De Ode aan Johnny Meijer laat alle aspecten van de accordeonvirtuoos horen, van jazzy standards en Rapsody in Blue tot Oh Johnny. Er zijn fraaie battles tussen John Engels en bongo-speler Jeroen de Rijk. Toetsenist Jean Louis van Dam introduceert de nummers. Bassist en ‘ras-Amsterdammer’ Edwin Corzilius zet een stevig ritme neer. En Andre Vrolijk laat zijn accordeon ingetogen én uitbundig swingen. Naast me zit de 80-jarige George Maas uit Purmerend, die ook nog dagelijks accordeon speelt. Hij is op zijn twaalfde begonnen en, naast zijn werk bij het gemeentelijk energiebedrijf, trad hij op bij bruiloften en partijen. ‘Die kan ik zo meespelen’, zegt hij soms. En ‘die loopjes zijn altijd lastig’. Maas heeft ooit nog samen gespeeld met Meijer, op de bruiloft van de zoon van Tante Leen. ‘Muziek houdt je levend’, zegt hij, terwijl hij wijst op John Engels.

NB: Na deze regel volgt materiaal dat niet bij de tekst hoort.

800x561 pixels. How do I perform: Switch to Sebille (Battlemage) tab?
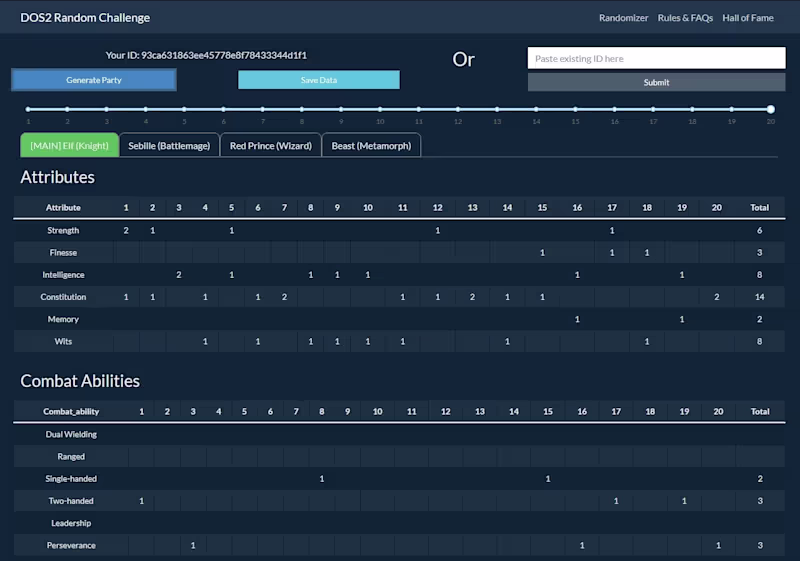point(169,145)
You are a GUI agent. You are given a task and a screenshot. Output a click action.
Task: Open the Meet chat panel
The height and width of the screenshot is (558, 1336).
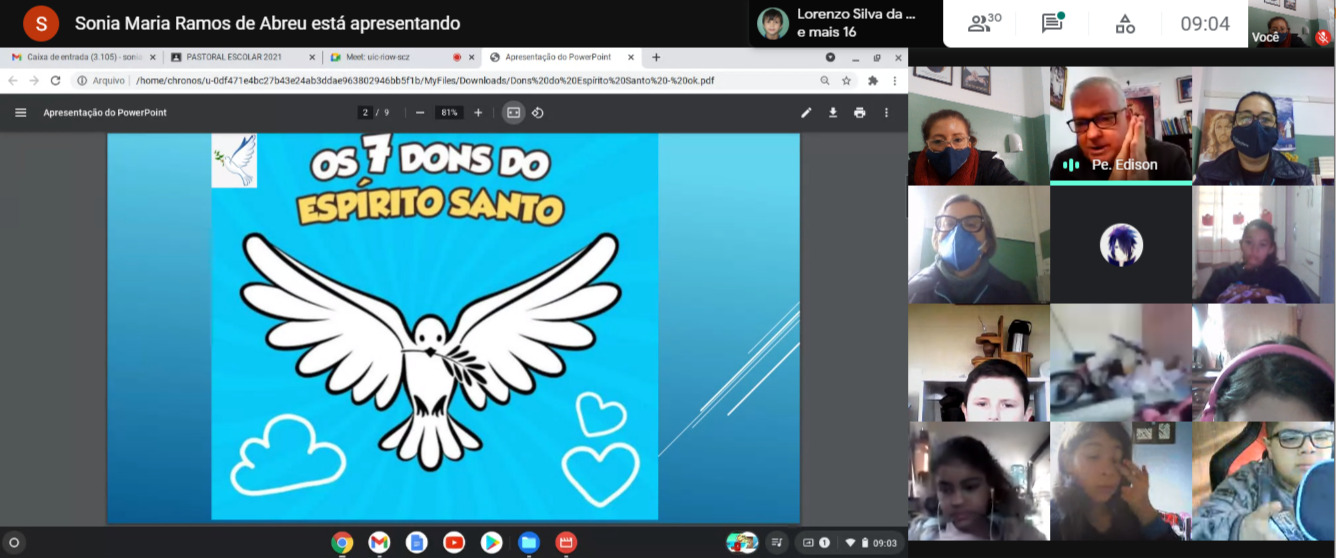pos(1052,24)
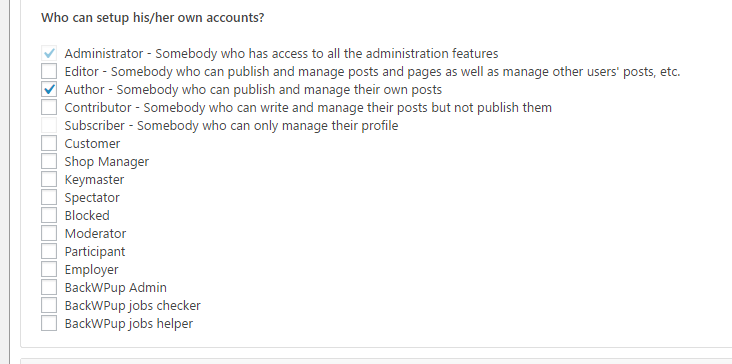Image resolution: width=732 pixels, height=364 pixels.
Task: Check the BackWPup Admin checkbox
Action: (49, 287)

George Maas. foto Annemarie de Wildt

George Maas. foto Annemarie de Wildt

Een tijdje geleden sprak ik uitgebreid met André Vrolijk over de muzikale wortels van het Jordaanlied. André vertelde over de Franse en Italiaanse invloeden vanuit de bal-musette. Dat komt ook in de documentaire aan de orde. ‘Wat is het oudste geluid wat er in je accordeon zit?’ vraagt Van Waveren. ‘Musette’, zegt Meijer en hij speelt een melancholische melodie die daarna live overgenomen wordt door Andre Vrolijk en het combo. ‘En het modernste?’ vraagt van Waveren aan Meijer. En dan klinkt George Gershwins Rhapsody in blue, in de documentaire en vervolgens live in de Academische Club.

Roem

Meijer kon venijnig uit de hoek komen. Over bassist Manke Nelis zegt hij dat hij een leuke stem had en een groot repertoire. Breed lachend dist hij hem vervolgens: ‘Natuurlijk kon de man geen bas spelen, maar hij deed dat zo listig dat je het niet hoorde’. Maar het was zijn zwager en die liet je niet vallen. Hij speelde tijdens de jaren zestig met Nelis in de San Remo bar aan het Rembrandtplein. De stap naar internationale roem durfde Johnny telkens niet te zetten, ondanks enkele internationale successen. Op het einde van zijn leven is Meijer melancholisch en gedeprimeerd. ‘Vroeger had ik veel bewonderaars, maar die mensen zijn er niet meer. De halve Jordaan is dood, dus wie luistert nog naar je?’ Het publiek in de Academische Club kent de Jordaan liedjes nog. In plaats van een encore voor de musici vraagt Cees Hamelink van de Academische Club om een encore van het publiek zelf om het Amsterdams muzikaal erfgoed levend te houden. En dan gaat het los met Bij ons in de Jordaan en Aan de Amsterdamse grachten, begeleid door het combo.

De accordeon van Johnny Meijer. foto Annemarie de Wildt

De accordeon van Johnny Meijer. foto Annemarie de Wildt

De cd All of me en andere parels in de serie Parels van de Jordaan van TopNotch houdt ook de herinnering aan de virtuoze jazzaccordeonist levend. Meijers accordeon krijgt volgend jaar tijdens de tentoonstelling in het Amsterdam Museum een ereplaats.